Vol Spécial

Fernad Melgar, regista svizzero di origini spagnole, aveva già raccontato le difficili condizioni dei richiedenti asilo in Svizzera nel documentario La Fortesse, vincitore del Pardo d’Oro a Locarno; con Vol Spécial riesce ad entrare con la macchina da presa nel centro di detenzione amministrativa di Frambois, a Ginevra, dove raccoglie le testimonianze dei molti stranieri qui rinchiusi, che nella maggioranza dei casi non hanno commesso alcun crimine e sono stati imprigionati senza processo né condanne. Frambois infatti ospita sia clandestini che richiedenti asilo che – nonostante rischino la vita in patria a causa di persecuzioni religiose e conflitti etnici – hanno visto rifiutare la propria domanda; ma anche persone stabilitesi in Svizzera da decenni, che lavorano, pagano le tasse regolarmente e hanno una famiglia da mantenere, sono state improvvisamente portate qui in quanto reputate dalle autorità immigrati irregolari.

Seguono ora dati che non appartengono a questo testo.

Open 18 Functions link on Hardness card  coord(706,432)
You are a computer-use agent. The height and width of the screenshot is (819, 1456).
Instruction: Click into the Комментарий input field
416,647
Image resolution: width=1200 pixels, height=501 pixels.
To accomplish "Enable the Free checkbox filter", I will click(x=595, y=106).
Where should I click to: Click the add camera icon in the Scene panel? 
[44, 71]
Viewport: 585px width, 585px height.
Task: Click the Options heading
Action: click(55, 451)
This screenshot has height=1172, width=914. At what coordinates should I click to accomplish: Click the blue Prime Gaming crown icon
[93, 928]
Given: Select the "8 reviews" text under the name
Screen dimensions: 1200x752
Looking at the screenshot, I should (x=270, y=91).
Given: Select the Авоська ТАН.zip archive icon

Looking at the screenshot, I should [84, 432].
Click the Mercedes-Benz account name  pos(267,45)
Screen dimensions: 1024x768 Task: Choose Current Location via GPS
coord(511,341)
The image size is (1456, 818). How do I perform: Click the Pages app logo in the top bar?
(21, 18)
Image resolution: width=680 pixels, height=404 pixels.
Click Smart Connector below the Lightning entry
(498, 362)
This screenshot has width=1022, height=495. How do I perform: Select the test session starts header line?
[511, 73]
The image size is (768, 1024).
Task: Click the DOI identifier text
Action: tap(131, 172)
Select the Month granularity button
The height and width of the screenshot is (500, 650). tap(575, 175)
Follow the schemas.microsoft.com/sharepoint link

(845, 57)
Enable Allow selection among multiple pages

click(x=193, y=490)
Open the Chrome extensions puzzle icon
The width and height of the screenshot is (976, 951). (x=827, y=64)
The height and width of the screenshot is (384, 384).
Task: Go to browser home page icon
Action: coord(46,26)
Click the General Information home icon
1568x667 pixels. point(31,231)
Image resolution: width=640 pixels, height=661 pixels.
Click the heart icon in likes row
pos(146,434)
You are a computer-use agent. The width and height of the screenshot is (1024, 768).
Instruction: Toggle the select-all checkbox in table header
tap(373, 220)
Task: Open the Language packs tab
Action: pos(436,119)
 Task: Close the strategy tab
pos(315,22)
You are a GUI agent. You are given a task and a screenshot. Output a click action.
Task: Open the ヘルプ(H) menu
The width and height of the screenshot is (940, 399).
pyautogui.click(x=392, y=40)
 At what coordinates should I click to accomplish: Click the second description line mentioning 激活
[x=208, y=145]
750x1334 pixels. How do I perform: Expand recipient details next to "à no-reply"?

La detenzione può durare fino a due anni, quindi queste persone hanno due possibilità: tornare al proprio paese d’origine con un volo regolare, se accettano di essere immediatamente rimpatriate, oppure farlo a bordo di uno dei cosiddetti “voli speciali”, nel caso si oppongano. In cosa consista un “volo speciale” viene presto chiarito: gli immigrati vengono qui non solo ammanettati, ma legati con ogni sorta di cinghie e costretti ad indossare un elmetto, trattati cioè alla stregua di criminali violenti e pericolosi, senza che nulla di fatto giustifichi una scelta tanto estrema da parte delle autorità, che agiscono in maniera arbitrariamente violenta. Questo procedimento non è solo estremamente e vergognosamente lesivo della dignità di queste persone, ma realmente pericoloso per la loro incolumità fisica: un ragazzo nigeriano, ospite di Frambois, è morto infatti nel 2010 durante uno di questi rimpatri forzati, e si tratta peraltro del terzo caso di morte a seguito del trattamento subito sui “voli speciali”.

L’assurdità di questo mondo, dove impunemente e tuttavia legalmente ogni giorno vengono calpestati i diritti di molte persone che non hanno la possibilità di difendersi, viene portata alla luce e condannata grazie al lavoro di Fernand Melgar, discreto e rispettoso di fronte ai detenuti di Frambois quanto deciso e inflessibile nella sua volontà di denuncia. Il regista lascia parlare i fatti, così macroscopici da non necessitare di ulteriori spiegazioni. La quotidianità di questi immigrati, che vivono sospesi in un limbo senza sapere se e quando verranno rimpatriati e dovranno abbandonare le proprie famiglie, è descritta con tatto e attenzione.

Il fatto che gli operatori di Frambois appaiano come persone comprensive e forse anche sensibili non basta a riscattare il nostro Occidente, dove degli innocenti vengono imprigionati e trattati come assassini ma si ipotizza di fornire un avvocato agli animali maltrattati, come legge sul giornale, ridendo con amarezza, uno dei detenuti del centro, consapevole di contare letteralmente meno di un animale per la autorità svizzere.

In Italia il film ha trovato un canale distributivo grazie a ZaLab, laboratorio video e casa di produzione molto attenta alle tematiche dell’immigrazione e dell’integrazione culturale, che ha prodotto, tra le altre cose, il documentario di Andrea Segre A Sud di Lampedusa, che racconta il percorso dei migranti africani attraverso il loro continente fino alle porte dell’Europa. Vol Spécial ha dunque una rilevanza non solo cinematografica, per così dire, ma soprattutto sociale e politica, poiché si fa interprete dell’urgenza di testimoniare e denunciare una realtà che non può e non deve essere ignorata. Quello dei “voli speciali” – prassi “amministrativa” rispetto alla quale fortunatamente non sono mancate opposizioni e critiche a causa delle modalità brutali con cui i “passeggeri” vengono trattati – è un piccolo ma significativo esempio di come l’Occidente abusi costantemente e pericolosamente del proprio potere, a scapito – in questo caso – di singole persone in condizioni di debolezza e svantaggio economico e sociale.